Saint Maximus (venerated in the Christian West as a Church Father) is the first known Christian bishop of Turin. Our knowledge of his life is very fragmentary. One major historical source is the Catalogue of Illustrious men, written by Gennadius the Presbyter: this work mentions that Maximus died (moruit) around A.D. 423. Other sources mention one "Maximus episcopus Taurinensis" at two local councils (Milan A.D. 451 and Rome A.D. 465). Some historians have argued the existence of two early bishops of Turin, both named Maximus. Others tend to see an error in the witness of Gennadius, reading that Maximus "flourished" (floruit) around A.D. 423. If we accept the words of Gennadius at face value, it is likely that Maximus (or in any case the first bishop with this name) summoned the Council of Turin in the year 398.

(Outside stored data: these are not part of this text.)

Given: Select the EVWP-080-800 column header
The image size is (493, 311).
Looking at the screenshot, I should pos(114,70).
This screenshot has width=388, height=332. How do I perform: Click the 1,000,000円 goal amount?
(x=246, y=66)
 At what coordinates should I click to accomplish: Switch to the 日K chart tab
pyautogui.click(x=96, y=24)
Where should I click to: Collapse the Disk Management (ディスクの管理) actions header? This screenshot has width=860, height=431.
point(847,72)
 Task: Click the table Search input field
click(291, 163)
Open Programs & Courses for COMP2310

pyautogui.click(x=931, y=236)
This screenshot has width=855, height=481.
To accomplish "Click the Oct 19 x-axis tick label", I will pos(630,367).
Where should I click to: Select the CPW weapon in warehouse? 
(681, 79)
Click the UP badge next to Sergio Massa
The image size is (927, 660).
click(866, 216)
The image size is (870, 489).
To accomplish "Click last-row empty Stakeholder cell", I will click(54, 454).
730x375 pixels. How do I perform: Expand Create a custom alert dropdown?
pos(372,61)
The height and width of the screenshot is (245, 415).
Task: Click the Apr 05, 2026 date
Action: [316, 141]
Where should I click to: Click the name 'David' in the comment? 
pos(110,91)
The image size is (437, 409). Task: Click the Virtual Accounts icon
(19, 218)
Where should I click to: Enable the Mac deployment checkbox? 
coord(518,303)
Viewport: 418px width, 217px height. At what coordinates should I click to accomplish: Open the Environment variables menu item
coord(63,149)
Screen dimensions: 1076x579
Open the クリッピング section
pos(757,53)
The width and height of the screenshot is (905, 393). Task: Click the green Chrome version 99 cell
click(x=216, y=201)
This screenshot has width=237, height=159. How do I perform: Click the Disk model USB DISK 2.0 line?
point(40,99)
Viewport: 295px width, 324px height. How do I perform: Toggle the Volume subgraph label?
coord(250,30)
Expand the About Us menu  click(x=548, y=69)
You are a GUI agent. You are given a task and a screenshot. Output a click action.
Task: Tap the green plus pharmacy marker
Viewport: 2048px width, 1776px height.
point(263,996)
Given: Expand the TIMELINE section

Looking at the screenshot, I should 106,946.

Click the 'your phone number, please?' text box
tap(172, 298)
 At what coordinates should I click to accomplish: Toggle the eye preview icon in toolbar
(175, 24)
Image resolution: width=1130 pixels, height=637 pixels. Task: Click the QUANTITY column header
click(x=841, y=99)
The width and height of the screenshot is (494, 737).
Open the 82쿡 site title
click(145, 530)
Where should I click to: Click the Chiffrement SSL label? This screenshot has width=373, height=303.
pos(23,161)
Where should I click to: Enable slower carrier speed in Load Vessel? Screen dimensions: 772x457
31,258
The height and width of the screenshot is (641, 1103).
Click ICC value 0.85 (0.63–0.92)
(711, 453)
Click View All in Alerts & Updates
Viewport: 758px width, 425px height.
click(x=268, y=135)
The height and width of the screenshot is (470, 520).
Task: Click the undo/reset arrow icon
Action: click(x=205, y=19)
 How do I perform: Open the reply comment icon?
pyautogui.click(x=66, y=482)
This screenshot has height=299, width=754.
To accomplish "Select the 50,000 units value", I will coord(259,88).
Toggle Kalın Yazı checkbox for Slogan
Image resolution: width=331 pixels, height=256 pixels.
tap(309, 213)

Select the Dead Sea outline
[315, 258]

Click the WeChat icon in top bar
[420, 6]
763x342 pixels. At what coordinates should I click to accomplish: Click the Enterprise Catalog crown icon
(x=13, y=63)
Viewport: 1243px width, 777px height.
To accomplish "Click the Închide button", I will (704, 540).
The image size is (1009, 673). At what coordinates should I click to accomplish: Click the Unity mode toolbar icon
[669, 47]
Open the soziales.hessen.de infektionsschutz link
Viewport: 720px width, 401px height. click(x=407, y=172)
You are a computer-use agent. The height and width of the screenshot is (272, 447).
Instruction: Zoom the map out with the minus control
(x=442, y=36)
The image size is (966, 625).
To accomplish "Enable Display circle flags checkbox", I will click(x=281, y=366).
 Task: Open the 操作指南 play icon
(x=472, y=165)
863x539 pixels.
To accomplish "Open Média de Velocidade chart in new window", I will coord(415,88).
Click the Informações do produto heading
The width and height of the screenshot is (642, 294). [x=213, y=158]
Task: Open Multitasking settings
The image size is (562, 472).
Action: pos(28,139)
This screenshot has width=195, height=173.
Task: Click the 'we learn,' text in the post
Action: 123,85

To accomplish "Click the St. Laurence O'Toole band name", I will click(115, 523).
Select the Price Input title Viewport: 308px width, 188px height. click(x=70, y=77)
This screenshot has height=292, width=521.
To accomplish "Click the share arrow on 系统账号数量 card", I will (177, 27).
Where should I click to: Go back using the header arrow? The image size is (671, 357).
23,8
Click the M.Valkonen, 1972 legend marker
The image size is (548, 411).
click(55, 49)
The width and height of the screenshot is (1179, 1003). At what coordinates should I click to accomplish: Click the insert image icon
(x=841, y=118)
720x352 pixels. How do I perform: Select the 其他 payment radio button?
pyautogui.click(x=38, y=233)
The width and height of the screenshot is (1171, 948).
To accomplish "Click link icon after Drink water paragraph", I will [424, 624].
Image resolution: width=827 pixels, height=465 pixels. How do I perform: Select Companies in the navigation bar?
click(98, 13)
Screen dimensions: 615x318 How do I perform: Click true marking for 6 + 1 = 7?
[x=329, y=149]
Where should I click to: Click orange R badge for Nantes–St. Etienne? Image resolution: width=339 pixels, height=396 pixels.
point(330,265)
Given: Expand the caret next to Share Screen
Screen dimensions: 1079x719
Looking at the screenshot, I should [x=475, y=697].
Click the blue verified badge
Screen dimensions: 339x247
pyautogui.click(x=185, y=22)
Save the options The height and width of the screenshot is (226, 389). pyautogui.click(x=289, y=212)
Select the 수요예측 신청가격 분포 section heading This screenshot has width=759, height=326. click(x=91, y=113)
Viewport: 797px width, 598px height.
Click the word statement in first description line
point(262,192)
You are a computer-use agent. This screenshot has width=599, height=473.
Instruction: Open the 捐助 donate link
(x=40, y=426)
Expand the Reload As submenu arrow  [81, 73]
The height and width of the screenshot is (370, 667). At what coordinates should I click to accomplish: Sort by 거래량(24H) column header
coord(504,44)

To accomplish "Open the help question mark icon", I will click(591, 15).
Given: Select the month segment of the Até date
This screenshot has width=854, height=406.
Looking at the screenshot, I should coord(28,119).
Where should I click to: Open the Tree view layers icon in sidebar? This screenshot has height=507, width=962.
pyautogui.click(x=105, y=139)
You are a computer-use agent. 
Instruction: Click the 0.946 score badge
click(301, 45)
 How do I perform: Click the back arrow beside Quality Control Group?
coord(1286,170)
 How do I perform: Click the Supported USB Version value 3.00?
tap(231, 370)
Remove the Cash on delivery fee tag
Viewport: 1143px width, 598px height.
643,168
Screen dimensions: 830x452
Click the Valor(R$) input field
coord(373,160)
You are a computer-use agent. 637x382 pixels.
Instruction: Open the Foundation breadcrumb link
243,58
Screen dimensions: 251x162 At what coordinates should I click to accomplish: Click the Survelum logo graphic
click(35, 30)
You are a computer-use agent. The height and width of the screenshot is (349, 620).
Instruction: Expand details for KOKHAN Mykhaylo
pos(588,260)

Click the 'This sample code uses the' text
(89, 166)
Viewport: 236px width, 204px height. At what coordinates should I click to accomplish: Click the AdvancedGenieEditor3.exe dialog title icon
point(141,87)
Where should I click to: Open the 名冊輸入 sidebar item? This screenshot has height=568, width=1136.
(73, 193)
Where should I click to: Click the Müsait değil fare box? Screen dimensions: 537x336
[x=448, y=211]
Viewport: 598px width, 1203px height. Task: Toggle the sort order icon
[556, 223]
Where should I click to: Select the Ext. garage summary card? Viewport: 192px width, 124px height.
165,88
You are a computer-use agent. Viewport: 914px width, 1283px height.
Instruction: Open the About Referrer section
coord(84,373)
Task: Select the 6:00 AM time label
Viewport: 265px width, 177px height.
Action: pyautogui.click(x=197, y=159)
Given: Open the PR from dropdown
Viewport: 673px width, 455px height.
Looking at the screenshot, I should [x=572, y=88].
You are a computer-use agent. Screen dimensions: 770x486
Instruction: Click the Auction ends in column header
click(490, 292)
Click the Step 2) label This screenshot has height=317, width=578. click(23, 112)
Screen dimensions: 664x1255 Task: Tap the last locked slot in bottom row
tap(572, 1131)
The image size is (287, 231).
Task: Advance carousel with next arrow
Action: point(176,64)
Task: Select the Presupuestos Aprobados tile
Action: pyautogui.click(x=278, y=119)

The veneration of Saint Maximus has always been present in Turin (though not always highly emphasized), and his memory is linked to the most ancient churches and places of worship of the town. According to the local tradition, his relics were hidden, to protect them from barbarians (or perhaps from the iconoclasts, active in Turin at the beginning of the 9th century); some little fragments of relics attributed to him were discovered in the 17th century.
The feast day of Saint Maximus is on 25 June (7 July new style), the day after the Nativity of Saint John the Baptist, for whom Saint Maximus had a particular veneration, and whom he elected as patron saint of Turin.